Record extracts START
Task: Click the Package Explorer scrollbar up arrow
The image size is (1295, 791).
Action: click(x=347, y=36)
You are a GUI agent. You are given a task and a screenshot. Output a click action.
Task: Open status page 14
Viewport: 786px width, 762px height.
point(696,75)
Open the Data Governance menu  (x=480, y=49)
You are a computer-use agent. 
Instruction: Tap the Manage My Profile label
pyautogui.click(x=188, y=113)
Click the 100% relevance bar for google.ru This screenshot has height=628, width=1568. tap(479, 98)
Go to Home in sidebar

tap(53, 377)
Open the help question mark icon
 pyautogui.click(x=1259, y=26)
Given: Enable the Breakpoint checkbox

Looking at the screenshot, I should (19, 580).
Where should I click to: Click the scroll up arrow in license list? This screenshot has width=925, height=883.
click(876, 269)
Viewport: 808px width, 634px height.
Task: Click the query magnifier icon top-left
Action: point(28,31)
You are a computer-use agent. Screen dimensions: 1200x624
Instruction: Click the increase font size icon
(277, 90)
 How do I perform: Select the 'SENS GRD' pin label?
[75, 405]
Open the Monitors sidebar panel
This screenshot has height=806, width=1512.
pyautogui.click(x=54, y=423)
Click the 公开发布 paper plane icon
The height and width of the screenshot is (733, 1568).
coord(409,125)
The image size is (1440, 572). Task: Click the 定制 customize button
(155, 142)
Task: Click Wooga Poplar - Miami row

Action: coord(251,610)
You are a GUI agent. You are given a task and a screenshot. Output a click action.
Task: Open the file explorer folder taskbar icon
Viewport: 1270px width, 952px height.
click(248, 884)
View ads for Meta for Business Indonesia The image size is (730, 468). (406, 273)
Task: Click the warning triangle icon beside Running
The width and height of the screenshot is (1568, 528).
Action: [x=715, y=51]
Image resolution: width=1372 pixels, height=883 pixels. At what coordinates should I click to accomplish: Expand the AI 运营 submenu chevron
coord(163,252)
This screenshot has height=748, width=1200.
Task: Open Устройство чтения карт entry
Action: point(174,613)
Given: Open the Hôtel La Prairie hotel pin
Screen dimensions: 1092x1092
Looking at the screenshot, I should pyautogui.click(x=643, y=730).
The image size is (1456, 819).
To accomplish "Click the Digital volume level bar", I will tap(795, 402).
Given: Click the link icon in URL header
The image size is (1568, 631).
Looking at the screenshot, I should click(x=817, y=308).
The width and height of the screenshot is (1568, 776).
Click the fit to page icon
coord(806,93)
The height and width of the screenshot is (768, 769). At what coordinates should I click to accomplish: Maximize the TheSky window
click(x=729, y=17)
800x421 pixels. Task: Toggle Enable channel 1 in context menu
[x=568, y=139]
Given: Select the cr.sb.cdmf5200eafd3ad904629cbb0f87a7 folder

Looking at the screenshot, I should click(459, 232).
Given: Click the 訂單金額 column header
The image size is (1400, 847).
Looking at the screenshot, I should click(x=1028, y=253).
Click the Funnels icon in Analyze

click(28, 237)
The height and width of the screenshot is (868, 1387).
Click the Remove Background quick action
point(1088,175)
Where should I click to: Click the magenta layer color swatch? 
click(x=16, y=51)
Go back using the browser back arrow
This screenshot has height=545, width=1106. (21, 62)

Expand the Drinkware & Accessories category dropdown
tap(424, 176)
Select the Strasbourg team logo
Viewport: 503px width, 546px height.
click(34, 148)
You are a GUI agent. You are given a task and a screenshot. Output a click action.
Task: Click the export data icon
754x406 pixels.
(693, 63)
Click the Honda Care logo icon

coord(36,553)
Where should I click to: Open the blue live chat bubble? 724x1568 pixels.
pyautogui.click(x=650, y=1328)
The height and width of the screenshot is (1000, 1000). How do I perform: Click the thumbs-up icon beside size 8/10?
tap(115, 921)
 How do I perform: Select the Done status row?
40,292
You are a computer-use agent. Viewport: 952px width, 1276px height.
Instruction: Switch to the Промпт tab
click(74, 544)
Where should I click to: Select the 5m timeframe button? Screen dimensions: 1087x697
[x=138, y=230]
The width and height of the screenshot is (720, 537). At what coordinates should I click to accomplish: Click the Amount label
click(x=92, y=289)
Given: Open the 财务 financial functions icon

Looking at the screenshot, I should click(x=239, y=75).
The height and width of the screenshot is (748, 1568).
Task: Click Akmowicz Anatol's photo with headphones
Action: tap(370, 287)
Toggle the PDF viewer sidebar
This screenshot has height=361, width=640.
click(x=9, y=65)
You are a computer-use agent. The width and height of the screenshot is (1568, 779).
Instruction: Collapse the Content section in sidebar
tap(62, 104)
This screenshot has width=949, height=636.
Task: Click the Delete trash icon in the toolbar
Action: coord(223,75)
Record extracts END
Restate each entry exactly, skipping none.

Task: Click the Package Explorer scrollbar up arrow
The image size is (1295, 791).
Action: click(x=347, y=36)
You are a GUI agent. You are given a task and a screenshot. Output a click action.
Task: Open status page 14
Viewport: 786px width, 762px height.
point(696,75)
Open the Data Governance menu  (x=480, y=49)
You are a computer-use agent. 
Instruction: Tap the Manage My Profile label
pyautogui.click(x=188, y=113)
Click the 100% relevance bar for google.ru This screenshot has height=628, width=1568. tap(479, 98)
Go to Home in sidebar

tap(53, 377)
Open the help question mark icon
 pyautogui.click(x=1259, y=26)
Given: Enable the Breakpoint checkbox

Looking at the screenshot, I should (19, 580).
Where should I click to: Click the scroll up arrow in license list? This screenshot has width=925, height=883.
click(876, 269)
Viewport: 808px width, 634px height.
Task: Click the query magnifier icon top-left
Action: point(28,31)
You are a computer-use agent. Screen dimensions: 1200x624
Instruction: Click the increase font size icon
(277, 90)
 How do I perform: Select the 'SENS GRD' pin label?
[75, 405]
Open the Monitors sidebar panel
This screenshot has height=806, width=1512.
pyautogui.click(x=54, y=423)
Click the 公开发布 paper plane icon
The height and width of the screenshot is (733, 1568).
coord(409,125)
The image size is (1440, 572). Task: Click the 定制 customize button
(155, 142)
Task: Click Wooga Poplar - Miami row

Action: coord(251,610)
You are a GUI agent. You are given a task and a screenshot. Output a click action.
Task: Open the file explorer folder taskbar icon
Viewport: 1270px width, 952px height.
click(248, 884)
View ads for Meta for Business Indonesia The image size is (730, 468). (406, 273)
Task: Click the warning triangle icon beside Running
The width and height of the screenshot is (1568, 528).
Action: [x=715, y=51]
Image resolution: width=1372 pixels, height=883 pixels. At what coordinates should I click to accomplish: Expand the AI 运营 submenu chevron
coord(163,252)
This screenshot has height=748, width=1200.
Task: Open Устройство чтения карт entry
Action: point(174,613)
Given: Open the Hôtel La Prairie hotel pin
Screen dimensions: 1092x1092
Looking at the screenshot, I should pyautogui.click(x=643, y=730).
The image size is (1456, 819).
To accomplish "Click the Digital volume level bar", I will tap(795, 402).
Given: Click the link icon in URL header
The image size is (1568, 631).
Looking at the screenshot, I should click(x=817, y=308).
The width and height of the screenshot is (1568, 776).
Click the fit to page icon
coord(806,93)
The height and width of the screenshot is (768, 769). At what coordinates should I click to accomplish: Maximize the TheSky window
click(x=729, y=17)
800x421 pixels. Task: Toggle Enable channel 1 in context menu
[x=568, y=139]
Given: Select the cr.sb.cdmf5200eafd3ad904629cbb0f87a7 folder

Looking at the screenshot, I should click(459, 232).
Given: Click the 訂單金額 column header
The image size is (1400, 847).
Looking at the screenshot, I should click(x=1028, y=253).
Click the Funnels icon in Analyze

click(28, 237)
The height and width of the screenshot is (868, 1387).
Click the Remove Background quick action
point(1088,175)
Where should I click to: Click the magenta layer color swatch? 
click(x=16, y=51)
Go back using the browser back arrow
This screenshot has height=545, width=1106. (21, 62)

Expand the Drinkware & Accessories category dropdown
tap(424, 176)
Select the Strasbourg team logo
Viewport: 503px width, 546px height.
click(34, 148)
You are a GUI agent. You are given a task and a screenshot. Output a click action.
Task: Click the export data icon
754x406 pixels.
(693, 63)
Click the Honda Care logo icon

coord(36,553)
Where should I click to: Open the blue live chat bubble? 724x1568 pixels.
pyautogui.click(x=650, y=1328)
The height and width of the screenshot is (1000, 1000). How do I perform: Click the thumbs-up icon beside size 8/10?
tap(115, 921)
 How do I perform: Select the Done status row?
40,292
You are a computer-use agent. Viewport: 952px width, 1276px height.
Instruction: Switch to the Промпт tab
click(74, 544)
Where should I click to: Select the 5m timeframe button? Screen dimensions: 1087x697
[x=138, y=230]
The width and height of the screenshot is (720, 537). At what coordinates should I click to accomplish: Click the Amount label
click(x=92, y=289)
Given: Open the 财务 financial functions icon

Looking at the screenshot, I should click(x=239, y=75).
The height and width of the screenshot is (748, 1568).
Task: Click Akmowicz Anatol's photo with headphones
Action: tap(370, 287)
Toggle the PDF viewer sidebar
This screenshot has height=361, width=640.
click(x=9, y=65)
You are a computer-use agent. The width and height of the screenshot is (1568, 779).
Instruction: Collapse the Content section in sidebar
tap(62, 104)
This screenshot has width=949, height=636.
Task: Click the Delete trash icon in the toolbar
Action: coord(223,75)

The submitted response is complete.